Friday, January 20, 2012

Krugman, Asimov and Hayek

While writing my last post, about Heinlein, I came across an interesting tidbit of information that I had never heard before. Paul Krugman cites Asimov's Foundation Series as his inspiration to become an economist.

The series is a classic. It won the Hugo Award for best series ever. (The only winner ever by definition) The plot really was revolutionary. There was nothing like this before its release. Speaking of plot, from Wikipedia:

The premise of the series is that mathematician Hari Seldon spent his life developing a branch of mathematics known as psychohistory, a concept of mathematical sociology (analogous to mathematical physics). Using the laws of mass action, it can predict the future, but only on a large scale; it is error-prone on a small scale. It works on the principle that the behavior of a mass of people is predictable if the quantity of this mass is very large (equal to the population of the galaxy, which has a population of quadrillions of humans, inhabiting millions of star systems). The larger the number, the more predictable is the future.
So basically any large system's future can be predicted with accuracy and the larger the system the greater the accuracy.

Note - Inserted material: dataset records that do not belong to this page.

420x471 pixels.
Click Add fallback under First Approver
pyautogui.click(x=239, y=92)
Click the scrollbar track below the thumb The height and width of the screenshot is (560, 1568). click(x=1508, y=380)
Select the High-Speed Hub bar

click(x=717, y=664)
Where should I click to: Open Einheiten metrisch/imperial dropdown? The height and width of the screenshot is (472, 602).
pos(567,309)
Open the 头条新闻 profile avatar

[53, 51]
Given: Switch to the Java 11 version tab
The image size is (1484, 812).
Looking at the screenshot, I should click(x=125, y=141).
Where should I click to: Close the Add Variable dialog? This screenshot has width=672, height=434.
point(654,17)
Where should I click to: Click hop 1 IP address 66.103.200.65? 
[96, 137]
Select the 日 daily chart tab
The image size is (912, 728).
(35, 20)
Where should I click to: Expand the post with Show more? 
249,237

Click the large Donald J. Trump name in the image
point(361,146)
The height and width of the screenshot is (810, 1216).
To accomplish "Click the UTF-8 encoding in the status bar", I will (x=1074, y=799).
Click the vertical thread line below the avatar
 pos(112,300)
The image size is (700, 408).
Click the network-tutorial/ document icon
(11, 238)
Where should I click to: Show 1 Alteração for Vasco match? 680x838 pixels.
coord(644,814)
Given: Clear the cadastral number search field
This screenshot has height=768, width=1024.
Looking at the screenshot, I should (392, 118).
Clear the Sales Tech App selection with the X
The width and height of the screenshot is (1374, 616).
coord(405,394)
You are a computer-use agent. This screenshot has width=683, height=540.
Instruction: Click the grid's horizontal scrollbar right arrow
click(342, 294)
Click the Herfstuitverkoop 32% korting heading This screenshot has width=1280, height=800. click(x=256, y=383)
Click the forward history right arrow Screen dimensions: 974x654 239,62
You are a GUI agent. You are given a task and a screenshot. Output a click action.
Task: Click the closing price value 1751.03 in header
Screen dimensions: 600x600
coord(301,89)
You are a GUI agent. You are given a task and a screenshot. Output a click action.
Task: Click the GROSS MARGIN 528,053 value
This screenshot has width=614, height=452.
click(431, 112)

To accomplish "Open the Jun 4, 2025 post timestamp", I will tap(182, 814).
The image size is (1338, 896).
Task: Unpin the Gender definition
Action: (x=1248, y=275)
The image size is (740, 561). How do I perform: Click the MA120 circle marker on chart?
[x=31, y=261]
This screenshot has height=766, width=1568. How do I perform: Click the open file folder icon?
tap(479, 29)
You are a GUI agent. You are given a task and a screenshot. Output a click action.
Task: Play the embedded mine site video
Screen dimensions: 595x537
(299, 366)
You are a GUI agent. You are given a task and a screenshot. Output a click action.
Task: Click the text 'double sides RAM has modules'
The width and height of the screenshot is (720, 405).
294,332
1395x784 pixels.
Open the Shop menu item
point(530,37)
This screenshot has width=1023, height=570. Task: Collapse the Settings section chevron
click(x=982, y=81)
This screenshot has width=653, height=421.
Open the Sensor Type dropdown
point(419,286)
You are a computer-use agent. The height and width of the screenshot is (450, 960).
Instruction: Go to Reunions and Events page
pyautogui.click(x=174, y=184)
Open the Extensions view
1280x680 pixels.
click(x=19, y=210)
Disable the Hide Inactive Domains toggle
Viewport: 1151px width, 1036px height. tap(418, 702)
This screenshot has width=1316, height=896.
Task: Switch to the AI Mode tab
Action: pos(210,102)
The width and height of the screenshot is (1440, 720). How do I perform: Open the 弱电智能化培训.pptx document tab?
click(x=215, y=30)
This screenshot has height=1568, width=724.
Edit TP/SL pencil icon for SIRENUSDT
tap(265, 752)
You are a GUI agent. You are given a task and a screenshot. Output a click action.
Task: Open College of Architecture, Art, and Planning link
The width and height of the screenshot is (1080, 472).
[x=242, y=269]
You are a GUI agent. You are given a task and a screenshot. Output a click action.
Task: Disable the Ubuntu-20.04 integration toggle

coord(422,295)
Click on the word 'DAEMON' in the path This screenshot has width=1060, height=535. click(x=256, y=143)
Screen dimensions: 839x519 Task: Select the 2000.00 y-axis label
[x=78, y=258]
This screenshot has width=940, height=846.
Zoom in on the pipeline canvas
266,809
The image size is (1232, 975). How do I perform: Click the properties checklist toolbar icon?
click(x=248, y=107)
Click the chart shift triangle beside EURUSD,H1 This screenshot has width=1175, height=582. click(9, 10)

This is not just simple statistics that psycho history encompasses. It involves specific sequences of events, and their timing.

This is of course impossible. It is science fiction, by the way. This was the subject of Hayek's The Counter Revolution of Science. Hayek makes the case that the social sciences are not concrete like the hard sciences, and the methods used in the hard sciences cannot be transferred to the softer science. In physics there are constants so a person can use the constants of physics to solve for the variables that are needed. Economics, on the other hand, deals with human action which has no constants. Only an omniscient being could know the state of all the factors in a large system of human actors. Not being omniscient, we mortals must use a different method to understand such a system.

In the fictional world of Foundation, Hari Seldon creates his Foundations (two of them actually) and saves the galaxy. A nearly omniscient being controls the galaxy to save it from its own destructive tendencies because as all liberals know most humans are not intelligent enough to know what is best for themselves. Hari Seldon's psychohistory predicted that the empire would fall, and the galaxy would have a dark age. The best Hari could do was to shorten the dark age to 1,000 years.

Rethinking the novel just now, most empires here on present day Earth have been fairly nasty. Maybe the galaxy would be better off without it. I don't know. I'm not omniscient, but Hari Seldon was near enough omniscient to make no difference. Maybe that is what really inspires Krugman.